# [WORKING DATA]
────────────────

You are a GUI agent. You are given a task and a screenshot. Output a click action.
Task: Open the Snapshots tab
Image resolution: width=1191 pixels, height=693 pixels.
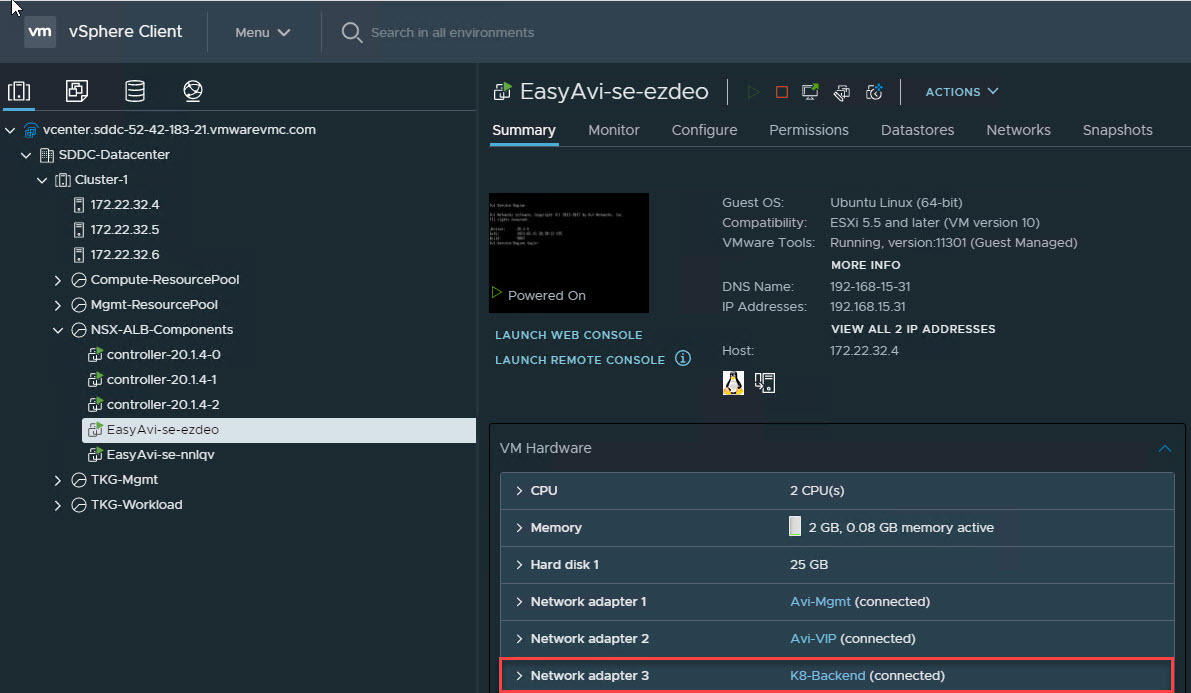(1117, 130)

────────────────

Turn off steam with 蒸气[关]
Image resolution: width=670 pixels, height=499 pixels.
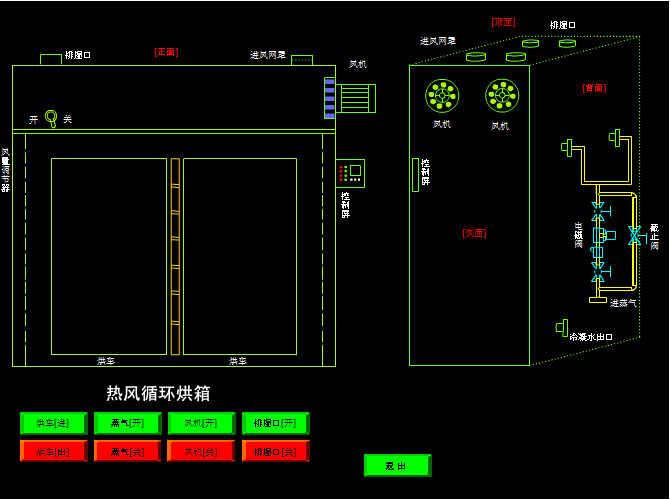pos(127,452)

────────────────

# [WRITTEN TASK]
Quote the records above word for word, starting at the line that contains "You are a GUI" and ending at the line that contains "(1117, 130)". Leave the pictures out of your answer.

# [FULL ANSWER]
You are a GUI agent. You are given a task and a screenshot. Output a click action.
Task: Open the Snapshots tab
Image resolution: width=1191 pixels, height=693 pixels.
(1117, 130)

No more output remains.